Runtuhnya Uni Soviet telah berlalu dalam sejarah. Hal ini perlu pengakuan obyektif bahwa apa yang tengah runtuh pada saat itu bukanlah sosialisme, seperti tuduhan dari kaum borjuis dan para intelektual oportunis guna menyudutkan sosialisme. Keruntuhan Uni Soviet samasekali bukan representasi dari keruntuhan sosialisme, tetapi karikatur sosialisme birokratis dan totaliter, yang telah merusak sendi-sendi ekonomi terencana dan nasionalisasi yang didirikan oleh Revolusi Besar Oktober 1917.
Tetapi periode setelah runtuhnya Uni Soviet telah banyak memberi data yang cukup untuk menjawab seluruh argumentasi para pembela kapitalis. Bagaimana situasi Rusia hari ini, hanya dua dekade setelah diberlakukannya ekonomi pasar bebas, apakah lebih baik dari sebelumnya? Samasekali tidak, dan sebaliknya, seribu kali lebih buruk. Ini adalah realitas dari utopia kapitalis. Dalam enam tahun pertama reformasi kapitalis, keruntuhan ekonomi terbesar dalam semua sejarah terjadi di Rusia.
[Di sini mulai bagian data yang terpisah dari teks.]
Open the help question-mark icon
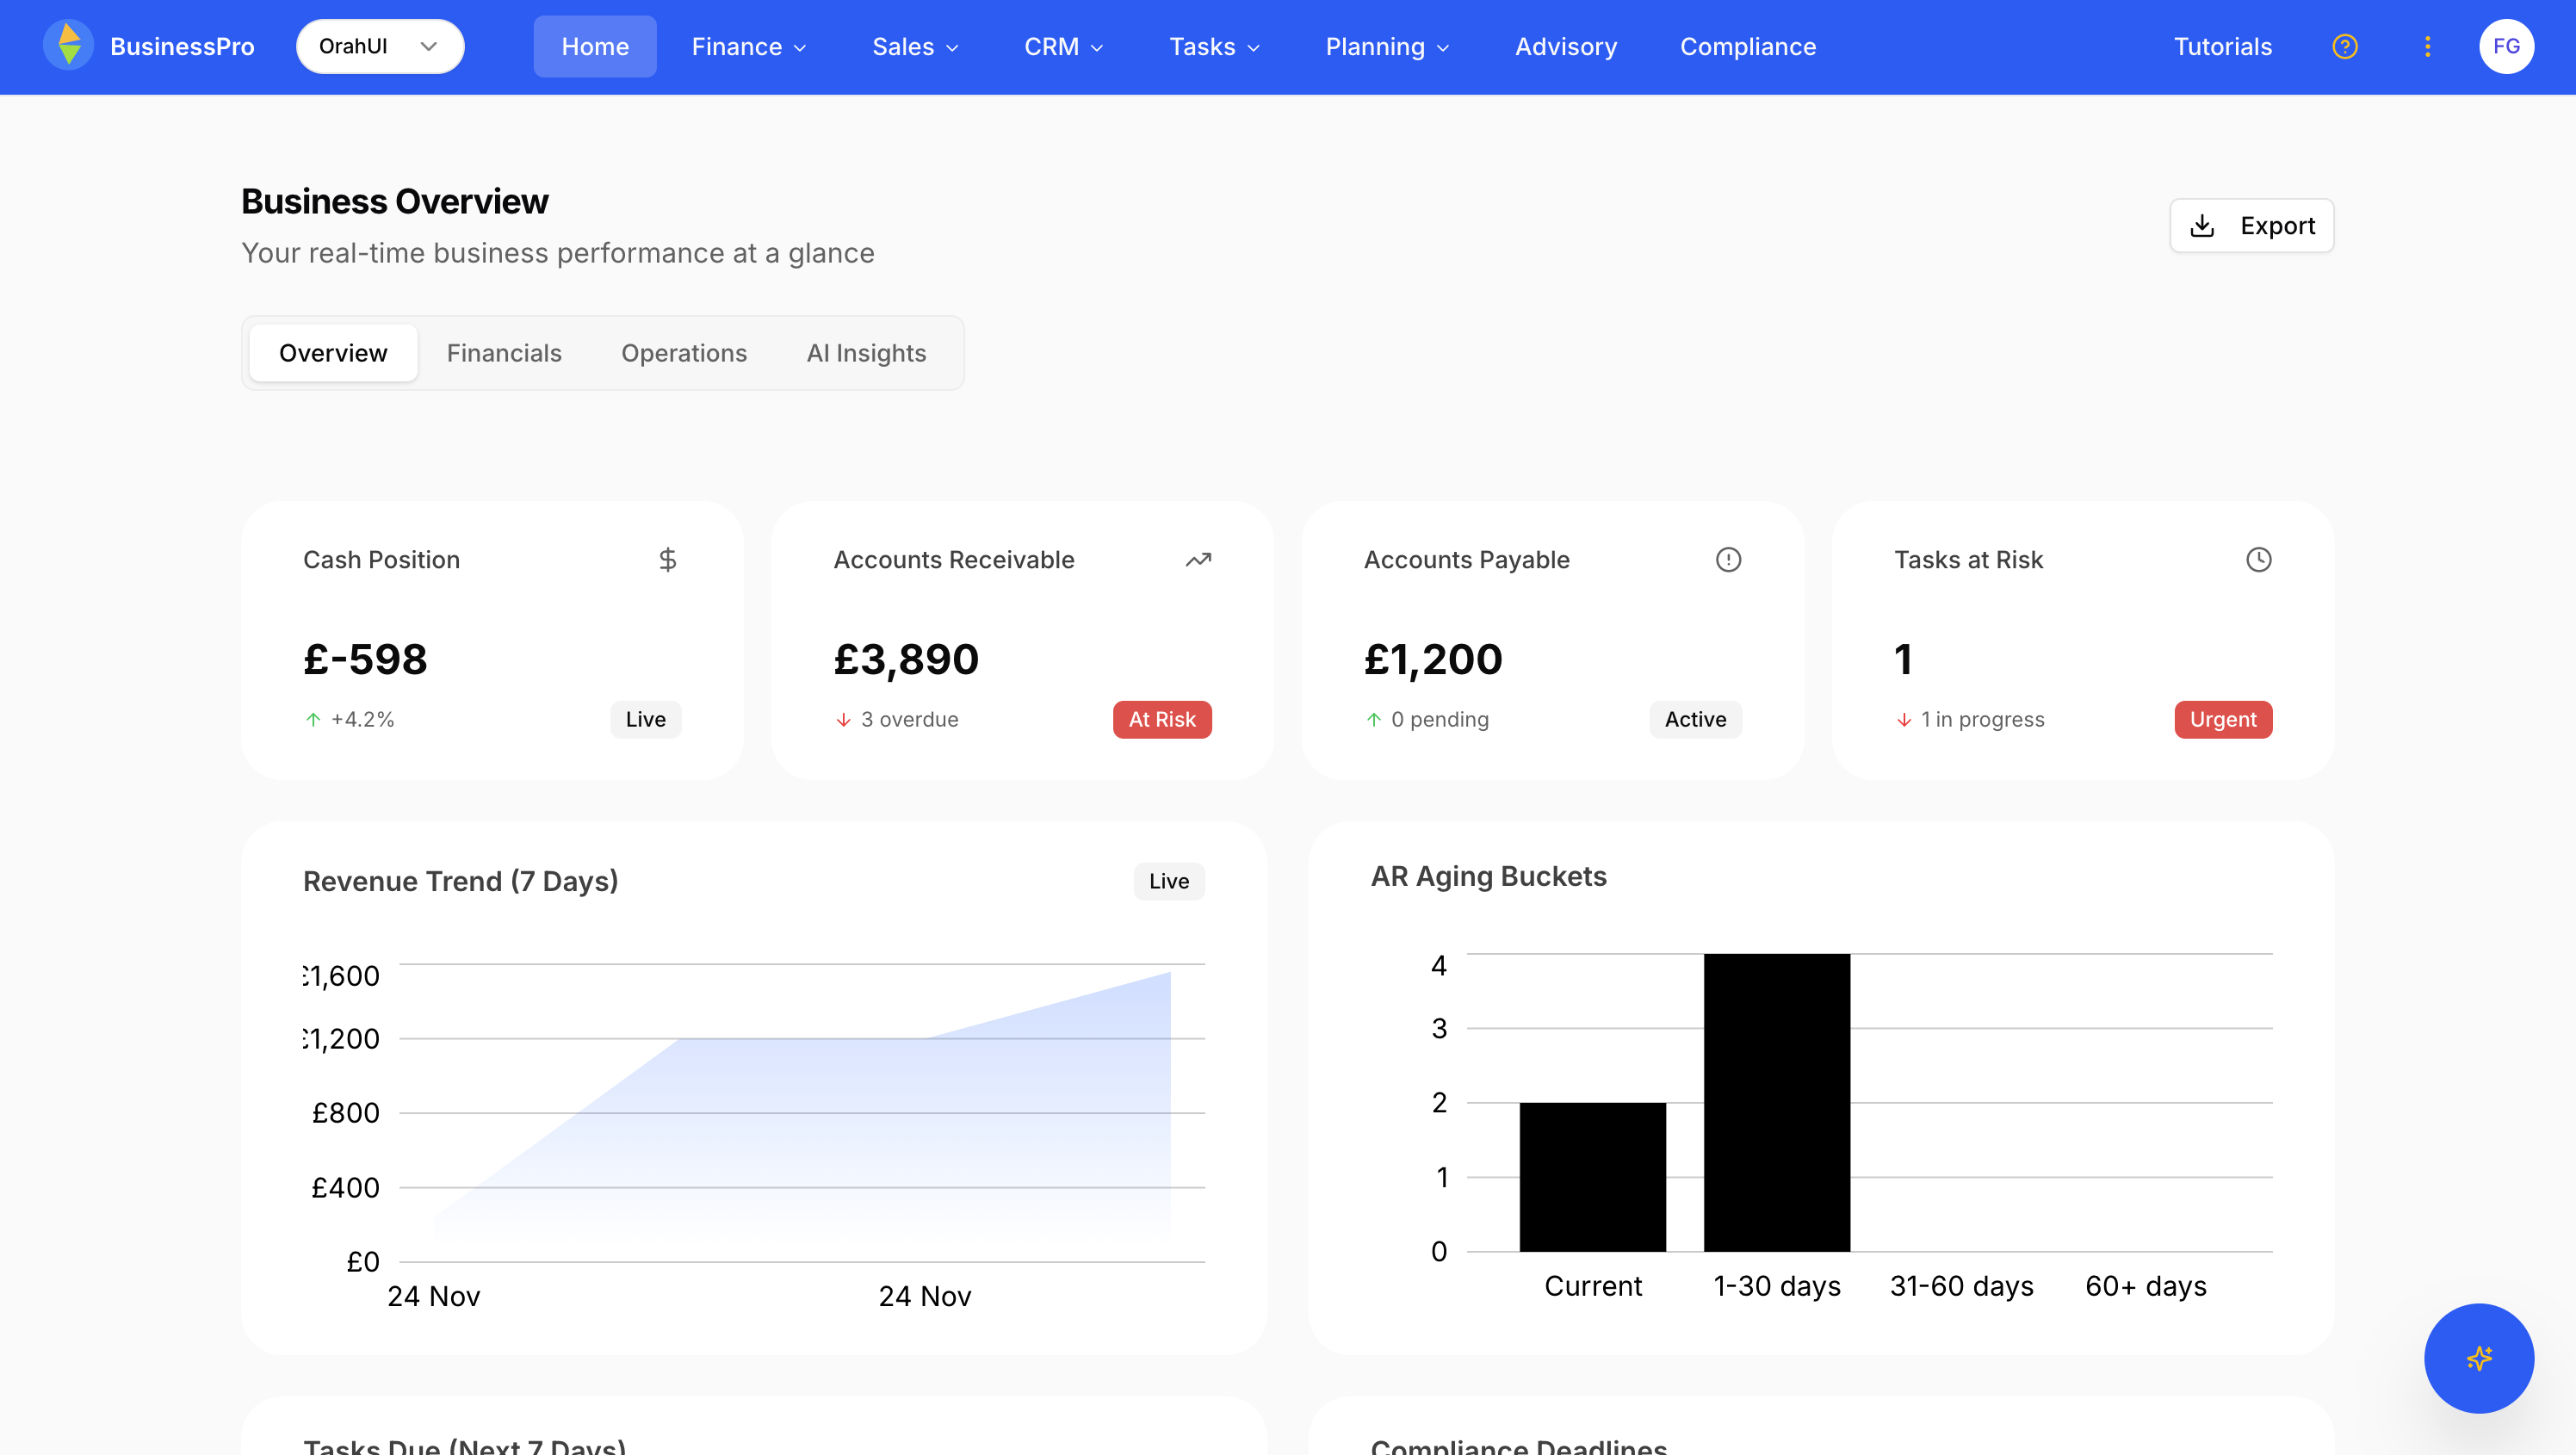Viewport: 2576px width, 1455px height. tap(2344, 46)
Meskipun banyak yang tidak tahu, dan beberapa memang tidak ingin tahu, semua peristiwa-peristiwa ini telah diprediksi sebelumnya oleh seorang teoritikus besar Marxis, Leon Trotsky: “Jatuhnya birokrasi hari ini, jika tidak diganti dengan kekuasaan sosialis baru, akan menandai kembalinya sistem kapitalis dengan turunnya bencana ekonomi dan budaya.”
Dari analisa fakta-fakta dan data, solusi sosialis menjadi kebutuhan yang tak terelakkan. Sosialisme lebih relevan hari ini ketimbang sebelumnya. Sosialisme bukanlah gagasan yang utopis, seperti yang sering dituduhkan oleh para teoritikus borjuis. Mereka yang berbicara tentang utopia sosialisme samasekali tidak memahami situasi yang tengah terjadi saat ini. Kebangkrutan kapitalisme merupakan fakta sejarah. Kesenjangan, penindasan, pemiskinan, kerusakan alam, dll. akibat dari sistem kapitalis, merupakan fakta yang sangat menyedihkan. Tidak ada jalan lain untuk membebaskan semua ini kecuali dengan sosialisme, kerena jalan yang lain adalah barbarisme. Sebagaimana yang pernah dikatakan oleh Marx, “hanya ada dua alternatif bagi kemanusiaan: Sosialisme atau Barbarisme.”